Subject: incomplete hbase exports due to scan timeouts


>> Now we see that the Export/Import is broken since April 2019, But the
question remains what causes the long timeouts
As data may have grown over time and scanner would be just taking a lot of
time to filter the unwanted data and eventually timing out.

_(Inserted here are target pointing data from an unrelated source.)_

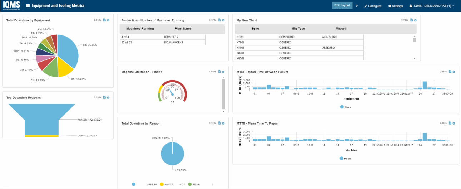Open gear settings for MTBF chart
Image resolution: width=461 pixels, height=189 pixels.
tap(453, 72)
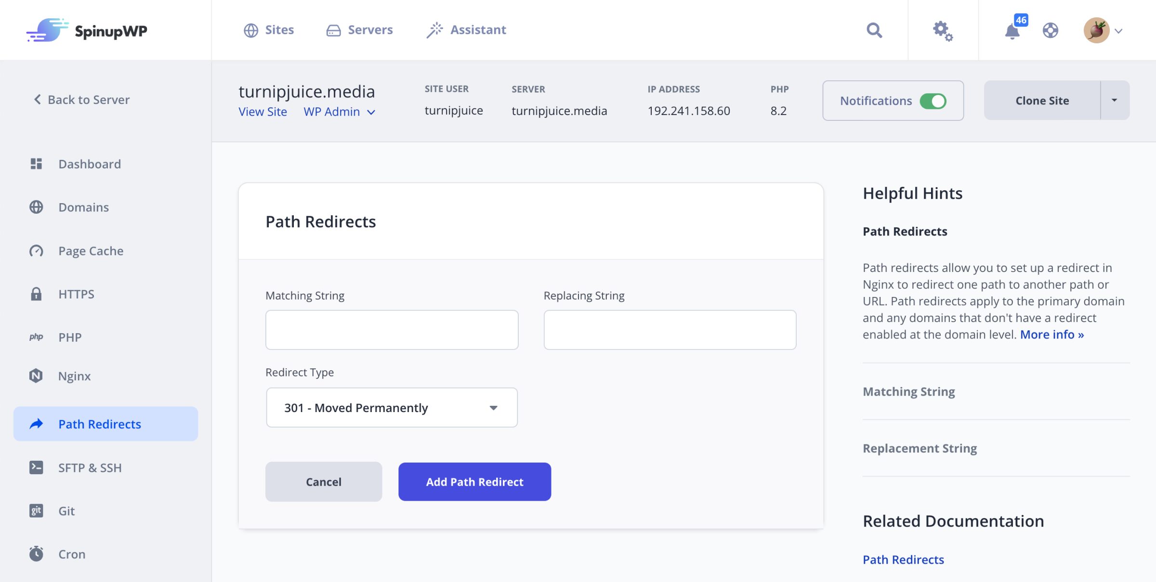
Task: Click the HTTPS lock icon
Action: point(36,294)
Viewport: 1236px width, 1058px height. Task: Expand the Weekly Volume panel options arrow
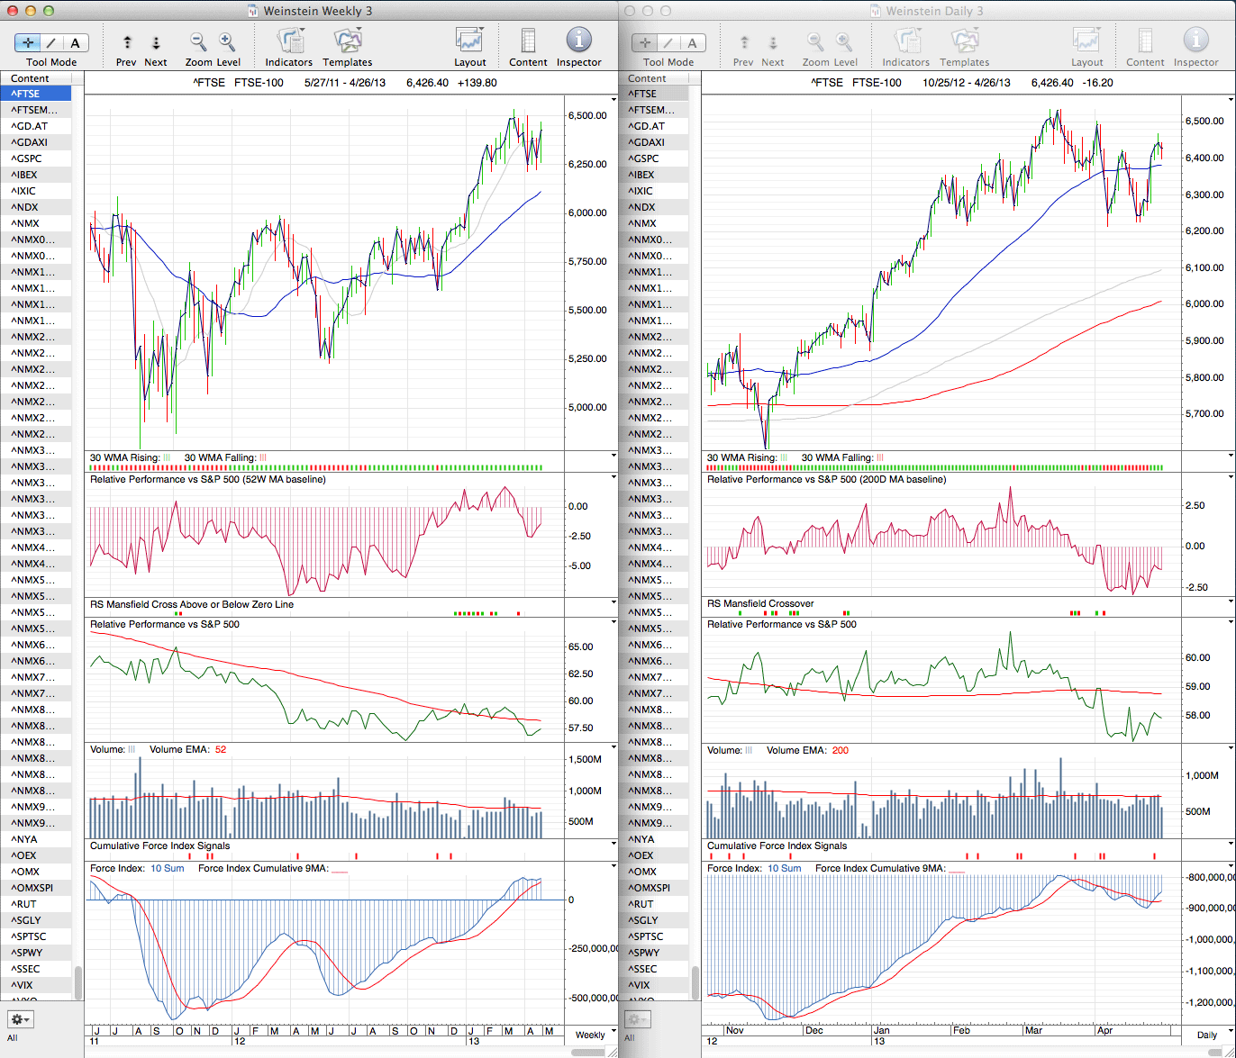(613, 748)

>> How can one identify regions which are in trouble?
you can check these counters for each mapper( or at the Job level) to check
how many times the scanner was restarted due to an issue and how much time
scanner was taking for each next.
-- NUM_SCANNER_RESTARTS
-- MILLIS_BETWEEN_NEXTS
There might be the region info in the debug application logs on which the
mapper was working. (but not sure at this point)
>> My questions are: Is it possible that „silent timeouts“ can cause
incomplete exports?
Until there is no bug, Job should have failed if there is any timeout
exception during the scan at mapper.
You may check if your MR setup/config allows some percentage of map
failures or skipping bad records by setting any of the following property?
-- mapred.max.map.failures.percent
-- mapreduce.map.skip.maxrecords

If above doesn't apply to you, please raise a bug in HBase project with the
reproducible steps on small data(timeout can be kept as low as 1 second to
reproduce the problem) and any debugging/patch to fix the problem would be
greatly appreciated.

Regards,
Ankit Singhal

On Mon, Aug 26, 2019 at 2:04 AM Udo Offermann <[EMAIL PROTECTED]>
wrote:

> Hi everybody,
>
>
> We are running 6 data nodes (plus one master node - version HBase
> 1.0.0-cdh5.6.0) in each case on a productive and a test environment. Each
> month we export the deltas of the previous month from the productive system
> (using org.apache.hadoop.hbase.mapreduce.Export) and import them into the
> test system.
> From time to time we are using RowCounter and an analytics map-reduce job
> written by our own to check if the restore is fine.
>
> Now we see that the Export/Import is broken since April 2019. After lots
> of investigations and tests we found that the bug described in
> https://github.com/hortonworks-spark/shc/issues/174 <
> https://github.com/hortonworks-spark/shc/issues/174> causes the problems.
>
> After increasing the timeouts (client and roc timeout) from 1 minute to 10
> minutes the row counts in the test system seem to be in a good shape (we
> counted the rows for one month via RowCounter and scan on the hbase shell).
>
> Now we are about to implement the changes in the productive system.
>
> But the question remains what causes the long timeouts. Some of the tests
> we did revealed ScannerTimeouts after 60 seconds (the default setting). But
> 60 seconds - for an android, that is nearly an eternity. Thus we assume
> that there is something wrong, but how can we find out.
> The hbase locality factor is 1.0 or close to 1.0 for most of the regions.
>
> My questions are: Is it possible that „silent timeouts“ can cause
> incomplete exports?
> Is it usual that scans take longer than 1 minute - even if it seems that
> up to April the exports were all ok?
> How can one identify regions which are in trouble?
>
> Thank you and best regards
> Udo
>
>